I was going to write a post tonight about sensory issues. I can’t. I mean, I can, but my heart isn’t in it. Instead, my heart is aching after watching a portion of Greta Thunberg’s address to the U.N. This young activist is quite brutal and honest, telling world leaders exactly what her generation thinks about their decisions.
She’s right. The decisions that old, mostly white people are making for our countries don’t reflect the values and ideals that my generation and on down the line hold.
The “Greatest Generation” isn’t so great
My husband and I went through a description of the different generations the other night for kicks (we’re so exciting!) While it sounds like an odd thing to do, it really did clarify how vastly different the main generational groups think and operate. My generation, the Y.1 group, are characterized by words like “massive student debt” and “financial instability.” The primary group in political power today, the Boomers, are characterized by words like “traditional” and “optimism.”
I’m tired tonight, and hurting. So much of being an adult these days is pessimistic and depressing, and tonight, I’m feeling it more than usual. Our world has become a frightening place. From senseless human atrocities to systemic racism and sexism to natural disasters, it’s all depressing. Watching Greta made it more depressing – our kids hate us for what we’ve done.
Not just tired
I’m not just tired and frustrated, I’m angry. I’m angry at those who ignore warnings from scientists, the people who sit back, comfortable in their isolation and decry the unwashed masses. I’m pissed off at corporations who take capitalism to its bloody, disgusting results instead of practicing ethical capitalism.

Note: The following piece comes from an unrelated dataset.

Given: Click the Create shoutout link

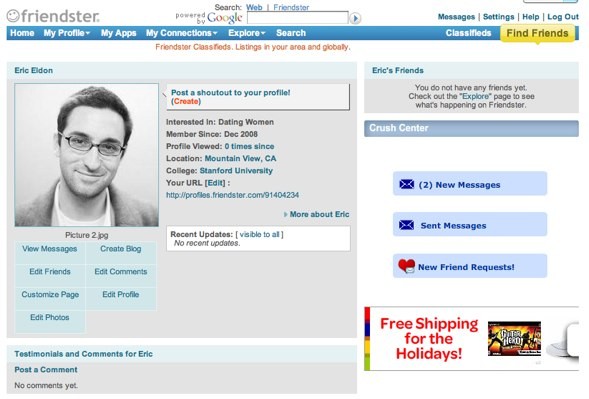Looking at the screenshot, I should pyautogui.click(x=186, y=101).
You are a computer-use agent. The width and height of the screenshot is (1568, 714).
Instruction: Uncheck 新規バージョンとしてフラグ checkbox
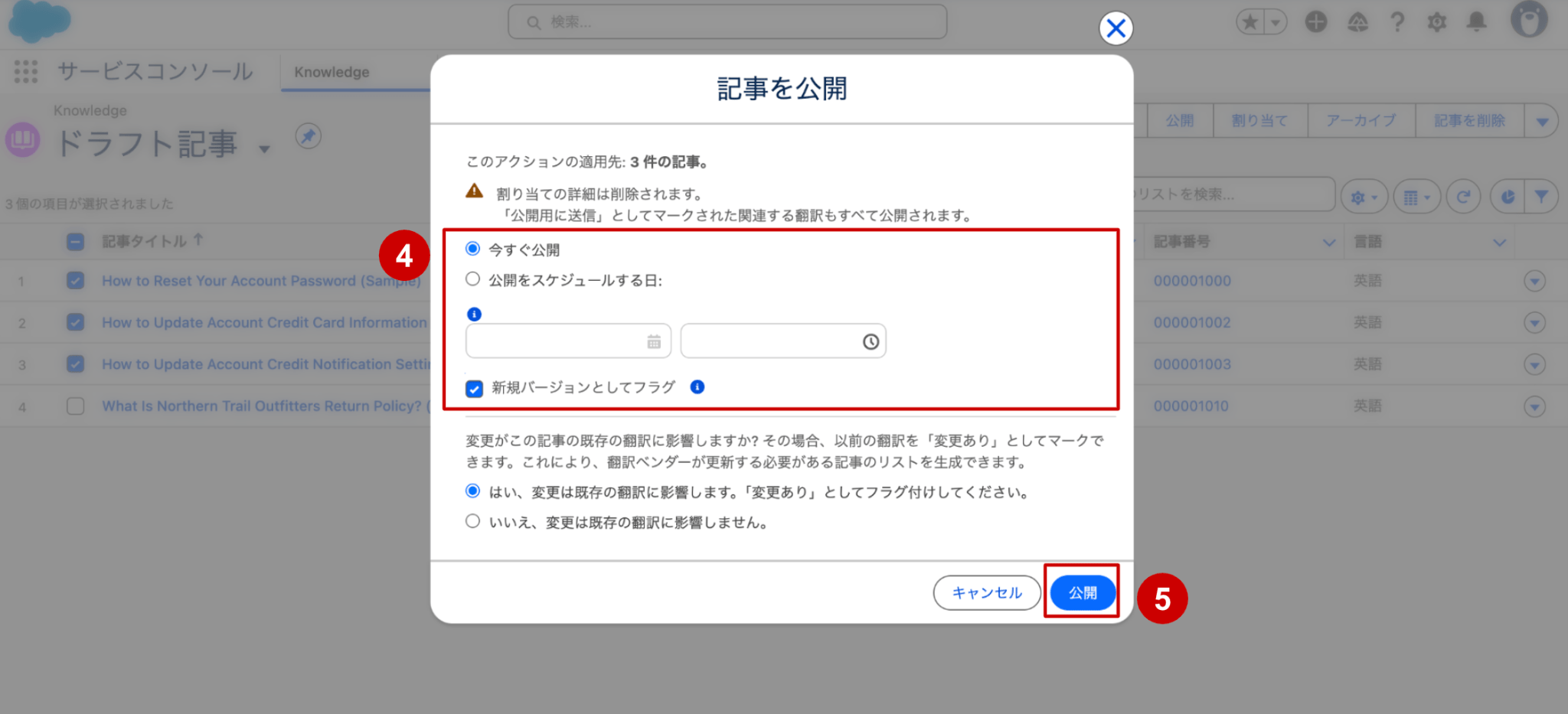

Small changes are a drop in the bucket
Our family has gradually been trying to make small changes in our lifestyles and habits to help. Every little bit helps, right? Bull. Let’s be honest: our paltry few re-usable grocery bags mean nothing compared to the ecological impact of an oil spill. My puny attempts to cut back on plastic mean absolutely zilch when every food manufacturer under the sun wraps their products in plastic that cannot be recycled.
Our area has ceased accepting recycling for pretty much everything but some metals and cardboard. Recycling feels like a pipe-dream – something we were sold as the answer to our issues. If we all just recycle, we can make a difference! Wrong. And now that justification is pulled out from under our feet and we’re left with a mountain of bottled water staring at us reproachfully.
No such thing as coincidence
Even those who deny the existence of climate change (and there’s a staggering number of them) have to admit that the rate and severity of natural disasters is rapidly increasing. 100 year and 500 year events are suddenly every other year. Coincidence? Maybe. If you think so, let’s discuss a get-rich-quick scheme involving the lottery – I think you’ll be interested.
A sound track started running through my brain as I watched Greta speak: John Mayer’s “Waiting for the world to change.” My generation has been waiting. Waiting for the power to change things. That’s our fault – because while we waited, the older generations have ruined what we could have fixed.
Parenting a kid like Greta
I’m raising a kid who understands that we cut every plastic net or string into shreds before we trash it because it could hurt an animal. A kid who asked why people keep dumping trash along the walking paths. A kid who thought a expanding metal straw as an event prize was the most amazing thing ever! I’m supposed to tell him “sorry kid, we screwed up your future?” I’m the furthest thing from an activist you’ll ever meet, and I’m still angry.
I’m sorry, Greta. I’m sorry we waited instead of putting them out to pasture.